## Exercise objective
Add 7 to every coordinate in the answers of the data below, and write out all of its lines again, including the requests. Leave the pictures out of your answer.

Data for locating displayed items
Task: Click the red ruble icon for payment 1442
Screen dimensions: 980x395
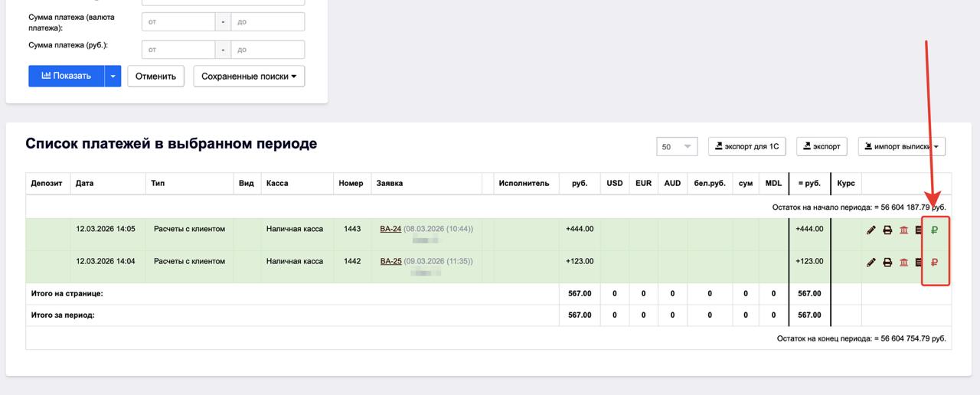Action: coord(935,262)
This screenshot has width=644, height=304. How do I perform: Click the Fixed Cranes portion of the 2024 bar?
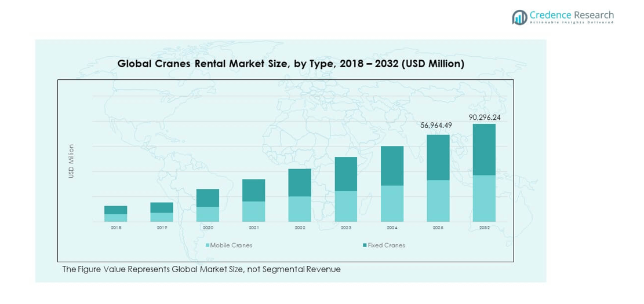pos(392,166)
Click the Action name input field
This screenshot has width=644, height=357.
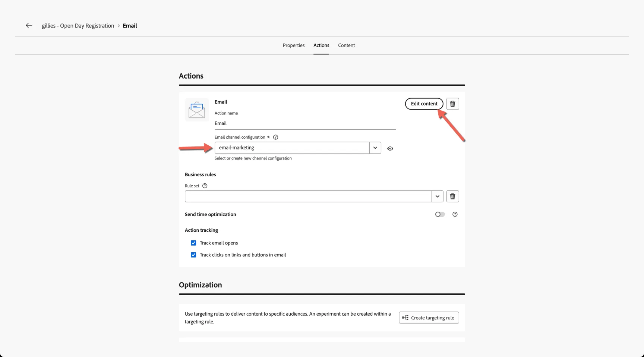(305, 123)
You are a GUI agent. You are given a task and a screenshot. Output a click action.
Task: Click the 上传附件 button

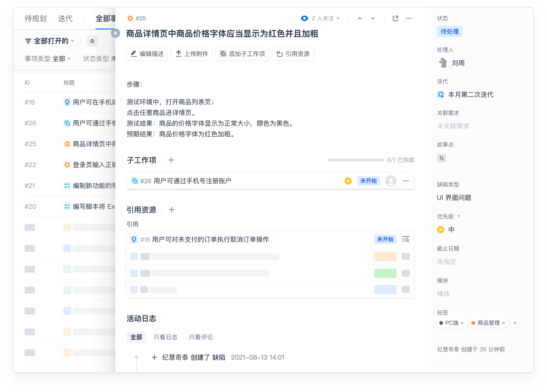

## Output below
Task: Click the red ruble icon for payment 1442
Screen dimensions: 980x395
Action: coord(942,269)
This screenshot has width=644, height=304. How do I perform: Click the Fixed Cranes portion of the 2024 bar?
pos(399,173)
Click the Action name input field
This screenshot has width=644, height=357.
(312, 130)
You are a GUI agent. You are given a task and a screenshot. Output a click action.
Task: Click the 上传附件 button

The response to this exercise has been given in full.